**HOW TO COMPLETE THIS TASK**
Word for word, restate the lines of the listing below from the line with "Click the padlock" through the line with "The width and height of the screenshot is (878, 563).", and do not include the pictures.

[GIVEN RECORDS]

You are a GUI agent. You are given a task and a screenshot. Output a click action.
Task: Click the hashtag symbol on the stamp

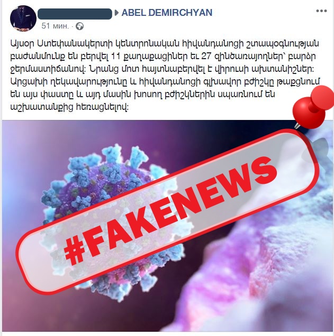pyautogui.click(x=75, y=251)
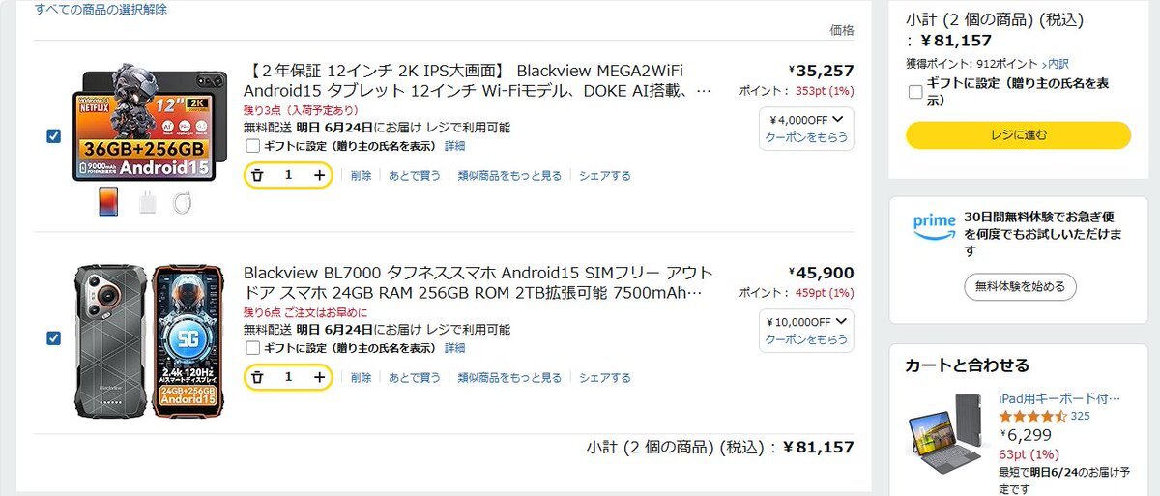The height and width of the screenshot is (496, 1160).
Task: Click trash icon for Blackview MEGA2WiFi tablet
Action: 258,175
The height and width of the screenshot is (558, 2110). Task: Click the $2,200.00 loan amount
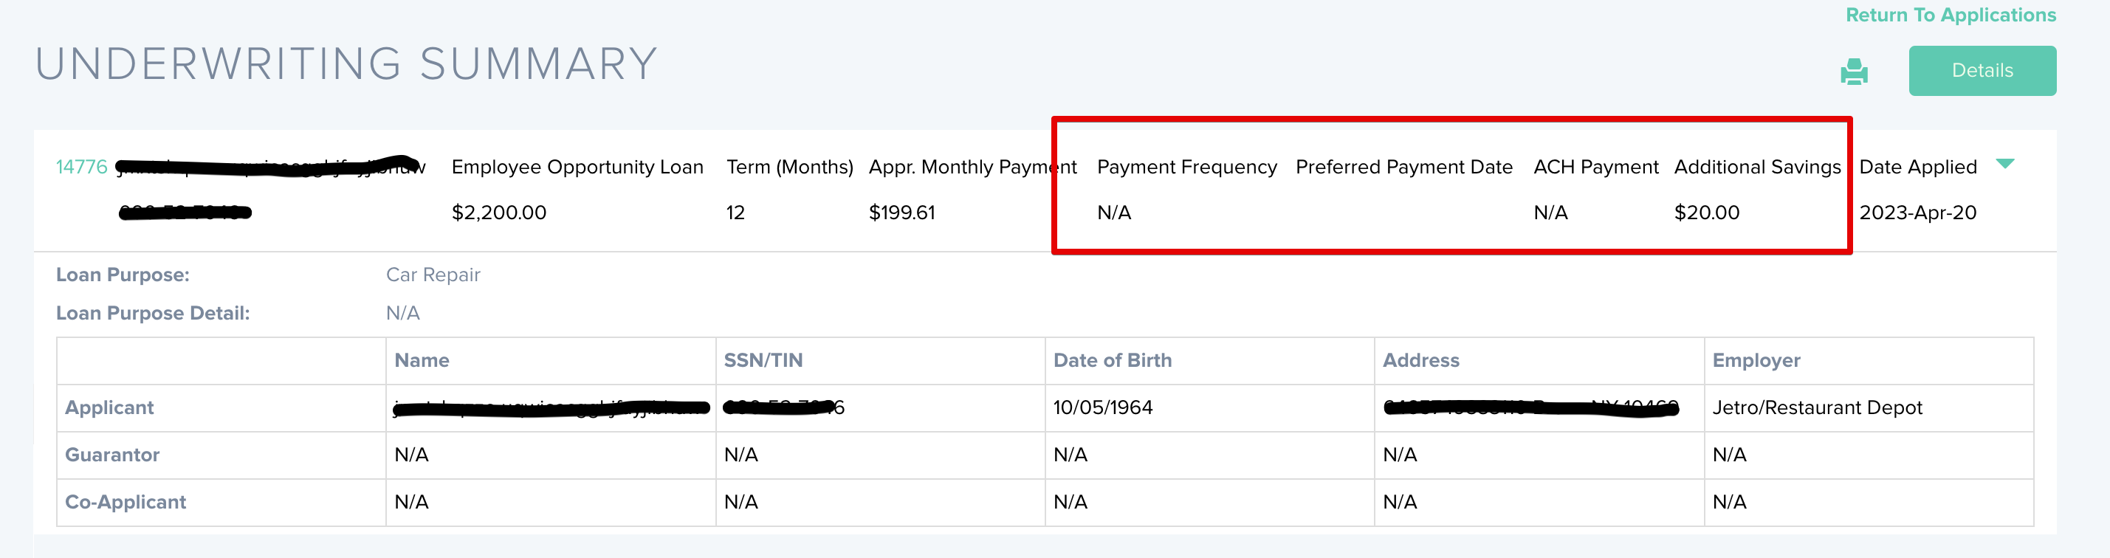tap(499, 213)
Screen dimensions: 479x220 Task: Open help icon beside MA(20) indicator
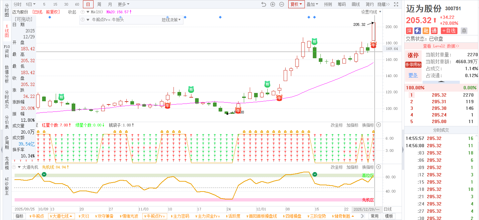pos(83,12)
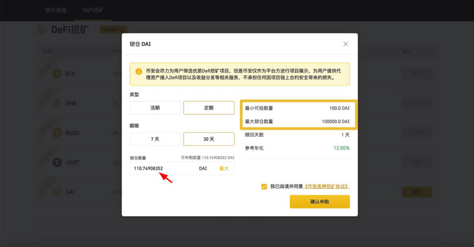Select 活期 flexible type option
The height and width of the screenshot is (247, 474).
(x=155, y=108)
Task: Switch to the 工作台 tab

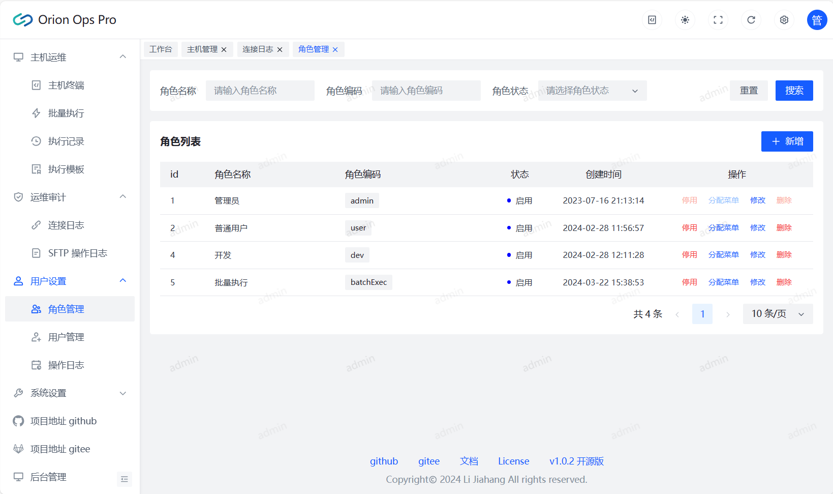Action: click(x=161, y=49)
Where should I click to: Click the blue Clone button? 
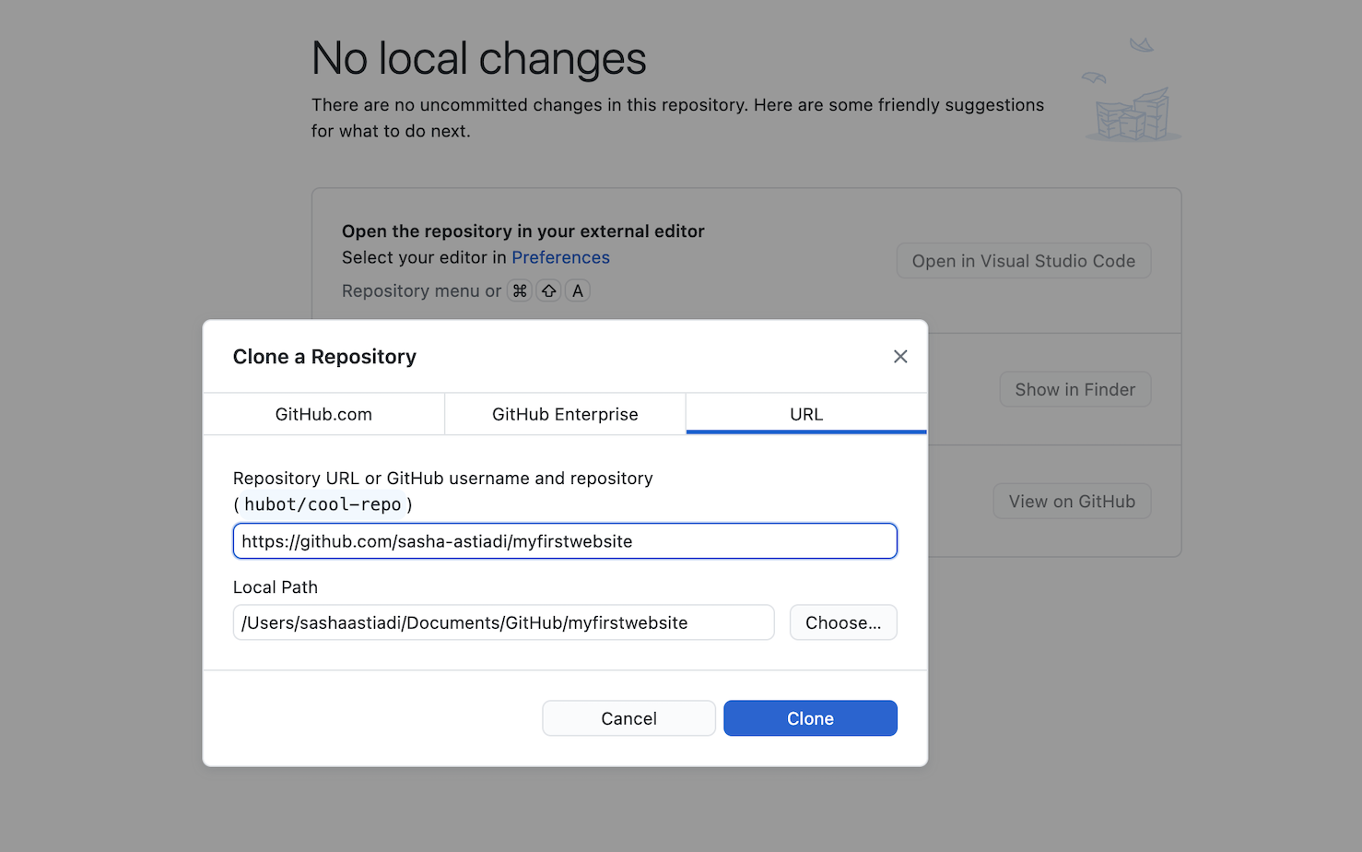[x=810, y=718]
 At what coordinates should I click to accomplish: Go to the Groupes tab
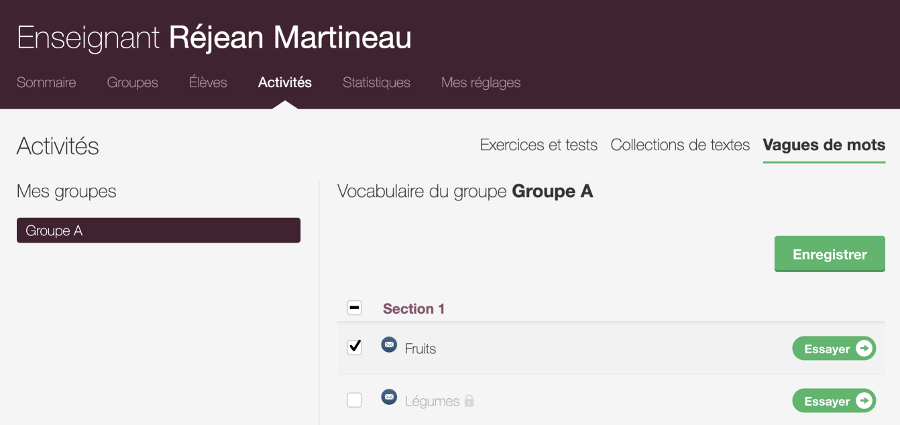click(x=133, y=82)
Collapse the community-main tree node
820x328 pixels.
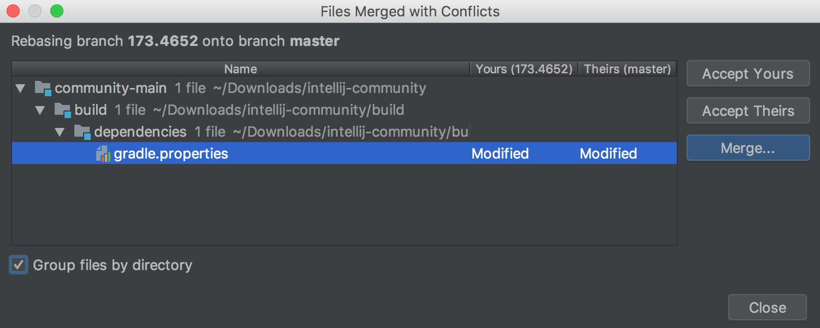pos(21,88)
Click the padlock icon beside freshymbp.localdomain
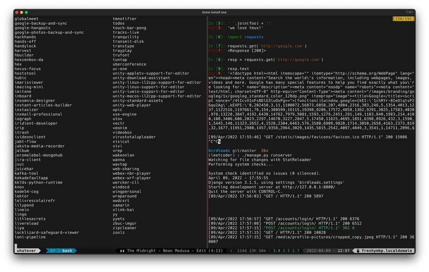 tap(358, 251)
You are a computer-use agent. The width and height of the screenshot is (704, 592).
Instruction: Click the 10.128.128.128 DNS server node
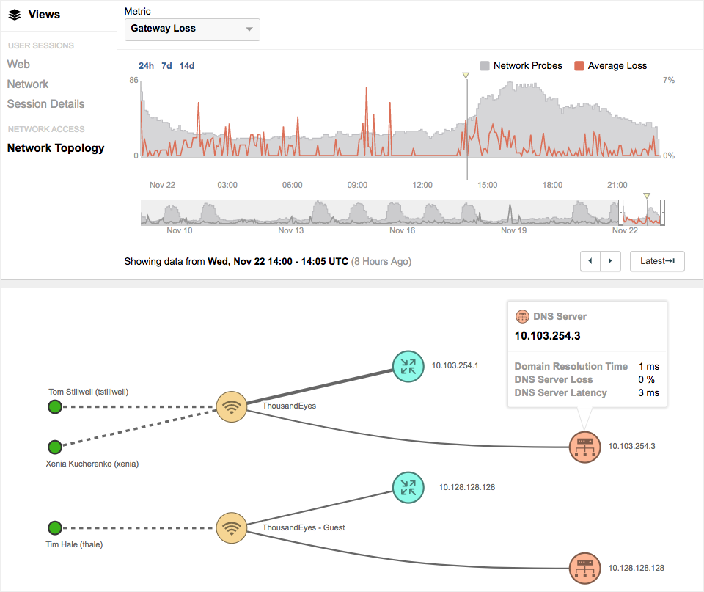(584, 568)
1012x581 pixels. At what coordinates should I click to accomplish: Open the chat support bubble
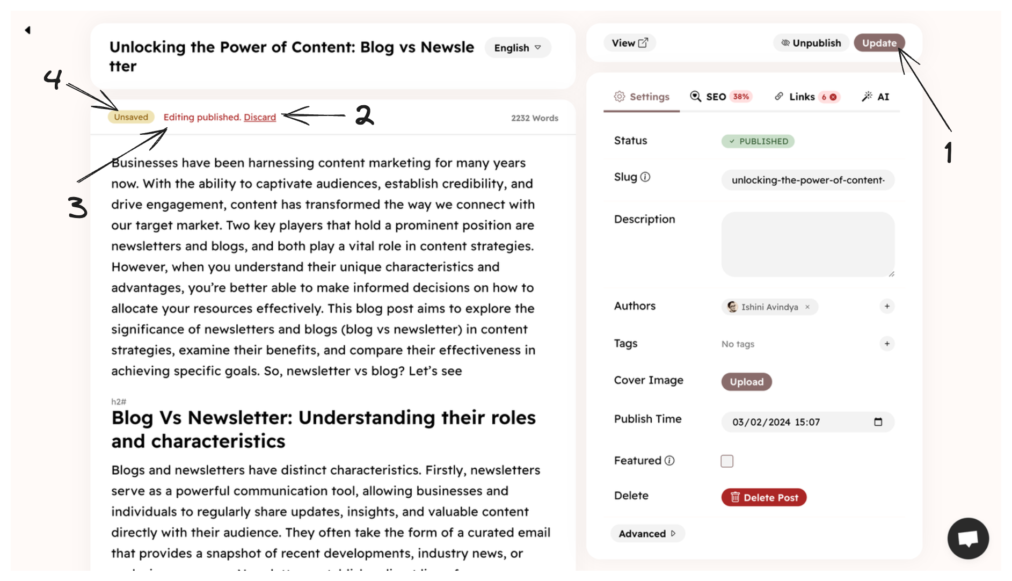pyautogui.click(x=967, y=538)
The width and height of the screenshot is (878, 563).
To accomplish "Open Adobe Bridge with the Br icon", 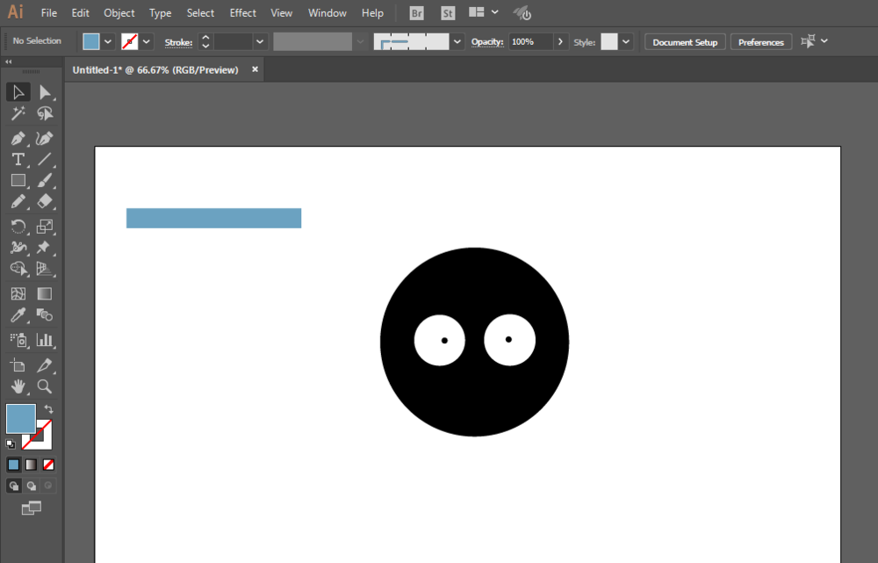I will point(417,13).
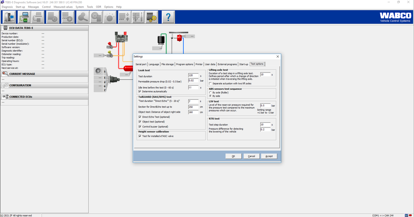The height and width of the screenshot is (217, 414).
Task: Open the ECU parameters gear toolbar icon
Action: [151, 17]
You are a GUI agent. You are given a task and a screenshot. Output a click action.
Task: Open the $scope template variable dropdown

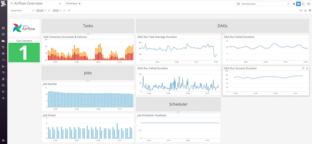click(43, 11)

[/GIVEN RECORDS]

**RESPONSE TO THE EXERCISE**
Click the padlock icon beside freshymbp.localdomain
 tap(358, 251)
You are a computer-use agent. The width and height of the screenshot is (704, 592).
Instruction: Click the 10.128.128.128 DNS server node
(584, 568)
1012x581 pixels. At what coordinates should I click to accomplish: Open the chat support bubble
pyautogui.click(x=967, y=538)
The width and height of the screenshot is (878, 563).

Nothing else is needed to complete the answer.